Via The Digest of Equal Employment Opportunity Law | Volume 1, Fiscal Year 2019
Commission Increased Award of Compensatory Damages to $50,000. The Commission previously determined that Complainant was discriminated against when the Agency failed to grant him a medical clearance based on its “worldwide availability” requirement. Following a supplemental investigation, the Agency awarded Complainant $5,000 in non-pecuniary compensatory damages noting that Complainant did not provide any medical evidence to support his claim. The Commission increased the award to $50,000 on appeal. Complainant stated that he became despondent, depressed, and reclusive because of the Agency’s discriminatory actions. Complainant experienced sleeplessness, crying spells, weight loss, anger, and humiliation. Complainant’s husband and friends submitted statements supporting his claim. The Commission determined that an award of $50,000 in nonpecuniary compensatory damages was more appropriate given the nature, severity and duration of the distress Complainant experienced as a direct result of the discrimination. Harvey D. v. Dep’t of State, EEOC Appeal No. 0120171079 (Aug. 23, 2018).

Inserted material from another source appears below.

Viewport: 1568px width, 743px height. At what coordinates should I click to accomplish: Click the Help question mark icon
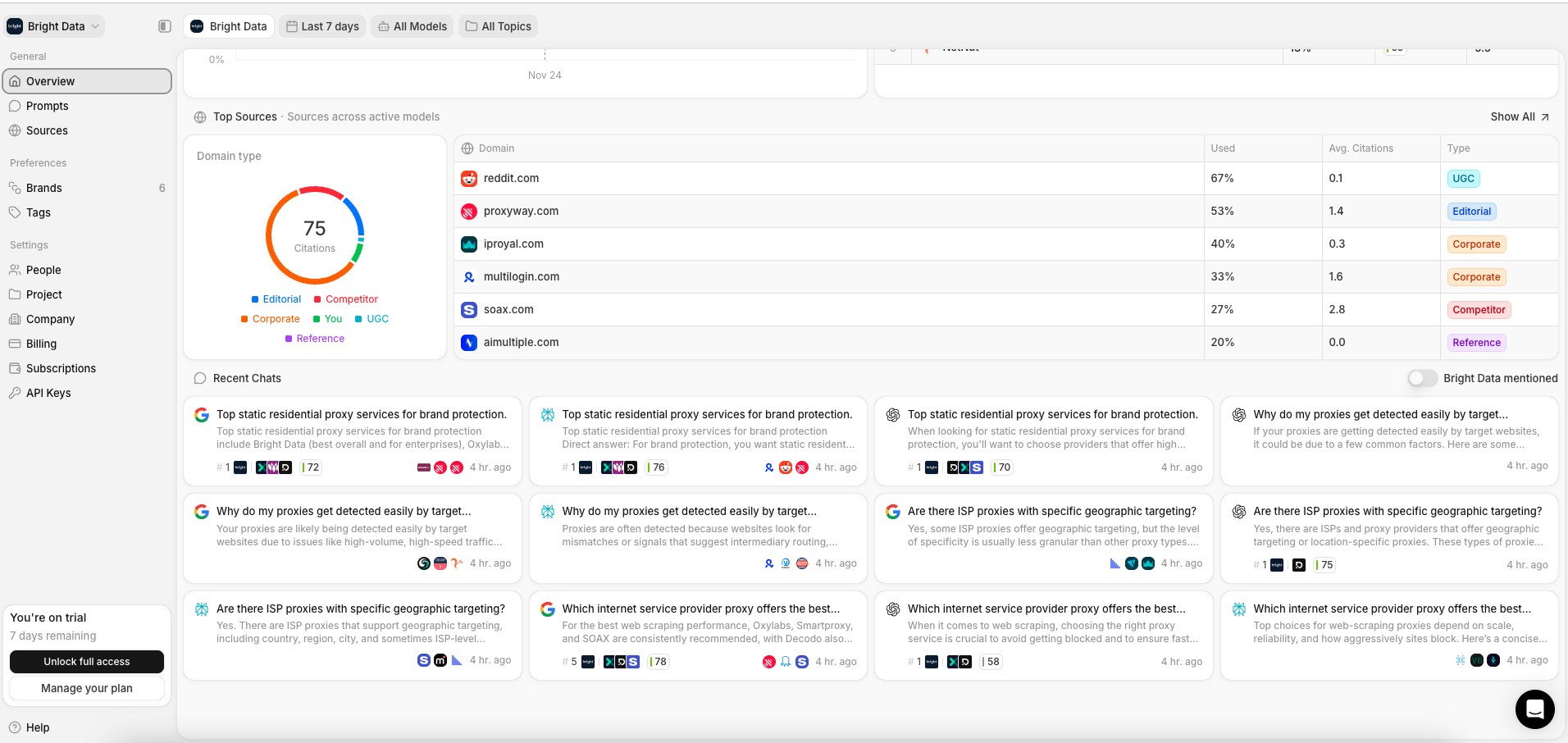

Commission Increased Award of Non-Pecuniary Damages to $50,000. The Commission previously found that Complainant was subjected to sexual harassment by her supervisor and ordered the Agency, among other things, to investigate Complainant’s claim for damages. The Agency awarded Complainant $20,000 in non-pecuniary damages, and the Commission increased the award to $50,000 on appeal. The Commission noted that, more likely than not, the sexual harassment was not the only factor that caused Complainant’s depression and anxiety. Complainant’s brother was executed in the Middle East, and Complainant also noted that her co-workers questioned her reputation because of the way she dressed. Nevertheless, the Commission found that the sexual harassment was a significant reason for the ridicule Complainant experienced, as well as her depression, poor self-esteem, irritability, anger, difficulty sleeping, exhaustion, weight gain, and thoughts of suicide. The Commission noted that, seven months after the harassment ceased Complainant was able to form a romantic relationship, and she continued working at the Agency. Considering all of these factors, the Commission concluded that Complainant was entitled to an award of $50,000 in non-pecuniary damages. The Commission concurred with the Agency that Complainant failed to prove her claim for pecuniary damages. Blanca B. v. Dep’t of State, EEOC Appeal No. 0120171031 (Aug. 16, 2018).